Official TiVo Support Page

TiVo Community FAQ


----------



## glennf

Thank you TiVo goddess.

I have a large picture of you on top of my TiVo with candles all around it.


----------



## feldon23

As I've said before, the FAQ is not in-your-face enough. It really should be a popup for new users.

If you go to my website and click on the Forum, you'll see what I'm talking about.

http://www.feldoncentral.com/Sachs/

Also, the TiVo Community FAQ is nice, but the questions are phrased in such a way that only some who is ALREADY intimately familiar with TiVo could find answers to their questions. And finally, 2/3rds of the questions in that FAQ are not ones that are asked frequently!!

I'm working on a new FAQ here. It's hardly what I consider finished, but I'll keep working on it.


----------



## jsmeeker

Is there a way to make this messsage an annoucement that stays at the top, like the new software announcement does??


----------



## Lori

> _Originally posted by jsmeeker _
> *Is there a way to make this messsage an annoucement that stays at the top, like the new software announcement does?? *


We're working on that. This isn't my forum so I can't do it but I have asked the local mods to do so.


----------



## Lori

> _Originally posted by feldon23 _
> *As I've said before, the FAQ is not in-your-face enough. It really should be a popup for new users.
> 
> If you go to my website and click on the Forum, you'll see what I'm talking about.
> 
> http://www.feldoncentral.com/Sachs/
> 
> Also, the TiVo Community FAQ is nice, but the questions are phrased in such a way that only some who is ALREADY intimately familiar with TiVo could find answers to their questions. And finally, 2/3rds of the questions in that FAQ are not ones that are asked frequently!!
> 
> I'm working on a new FAQ here. It's hardly what I consider finished, but I'll keep working on it. *


Feldon, I hear you. However, this is all that I can personally do right now, so how about giving me a break?


----------



## DrStrange

And though I already mentioned it in the FAQ new ideas thread, the vB conversion changed the URLs of many of the threads the FAQ points to. I've already run through this copy, updated those I could find new URLs for and deleted those for which there was neither an old nor new working link. All a FAQ maintainer has to do is copy the HTML over to the real FAQ.


----------



## rasheed

It is in the TiVo Community FAQ, but just as a reminder...
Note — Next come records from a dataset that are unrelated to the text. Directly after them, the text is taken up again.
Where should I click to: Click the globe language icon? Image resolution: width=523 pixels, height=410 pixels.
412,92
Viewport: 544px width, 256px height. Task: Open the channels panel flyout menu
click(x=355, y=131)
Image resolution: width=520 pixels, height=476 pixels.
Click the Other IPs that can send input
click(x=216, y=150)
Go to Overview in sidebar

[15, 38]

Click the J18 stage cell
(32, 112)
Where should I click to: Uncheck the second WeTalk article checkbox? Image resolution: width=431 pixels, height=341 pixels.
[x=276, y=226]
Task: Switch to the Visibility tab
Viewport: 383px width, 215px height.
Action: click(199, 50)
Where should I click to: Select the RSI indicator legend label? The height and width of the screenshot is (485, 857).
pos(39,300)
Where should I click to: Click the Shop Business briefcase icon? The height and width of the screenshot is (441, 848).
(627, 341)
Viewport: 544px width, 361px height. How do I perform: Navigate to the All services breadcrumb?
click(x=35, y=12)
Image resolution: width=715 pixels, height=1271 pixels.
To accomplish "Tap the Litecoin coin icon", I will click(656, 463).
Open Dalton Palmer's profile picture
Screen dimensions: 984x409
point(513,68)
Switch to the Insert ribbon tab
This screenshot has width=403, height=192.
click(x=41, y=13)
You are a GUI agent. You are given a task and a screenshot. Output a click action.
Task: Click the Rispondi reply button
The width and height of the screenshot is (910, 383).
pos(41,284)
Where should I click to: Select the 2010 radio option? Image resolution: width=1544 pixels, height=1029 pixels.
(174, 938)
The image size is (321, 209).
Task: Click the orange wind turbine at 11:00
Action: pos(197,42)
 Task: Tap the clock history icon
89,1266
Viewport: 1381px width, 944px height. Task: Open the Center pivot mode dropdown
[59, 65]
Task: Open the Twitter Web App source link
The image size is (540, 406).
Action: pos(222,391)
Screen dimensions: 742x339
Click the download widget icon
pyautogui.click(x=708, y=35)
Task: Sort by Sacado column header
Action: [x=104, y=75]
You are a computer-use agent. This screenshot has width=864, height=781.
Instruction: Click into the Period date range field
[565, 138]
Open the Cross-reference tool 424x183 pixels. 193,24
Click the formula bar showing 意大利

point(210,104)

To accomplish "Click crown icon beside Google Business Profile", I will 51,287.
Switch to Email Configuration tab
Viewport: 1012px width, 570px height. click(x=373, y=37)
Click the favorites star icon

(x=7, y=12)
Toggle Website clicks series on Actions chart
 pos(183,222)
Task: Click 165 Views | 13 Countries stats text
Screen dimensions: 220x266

You can report lineup problems here:

http://customersupport.tivo.com/caseSubmitLineup.asp

Rasheed


----------



## DMHinCO

...But FWIW, I posted some helpful hints in the thread in my signature. Newbies may find it useful. </horn>


----------



## ILoveMyTiVo

> _Originally posted by DrStrange _
> *And though I already mentioned it in the FAQ new ideas thread, the vB conversion changed the URLs of many of the threads the FAQ points to. *


Done. Thanks for the help.

I also updated a bunch of other little things in the FAQ like changes because of the new forum software, a few things that aren't true anymore with the current software, and info on the AT&T box.

As for changing the format of the FAQ or removing old questions (that are still correct), I'm leaving all decisions on that to the creators of the FAQ.


----------



## GarySargent

In the UK forum I created a mini subset of the UK FAQ with info on the things most newbies ask, as well as links to places of further info. This seems to have worked quite well and has cut down the number of repeat questions quite a bit.

I try to keep it up to date with the latest information.

Check it out here:

http://www.tivocommunity.com/tivo-vb/showthread.php?s=&threadid=37326


----------



## David Bott

Hold


----------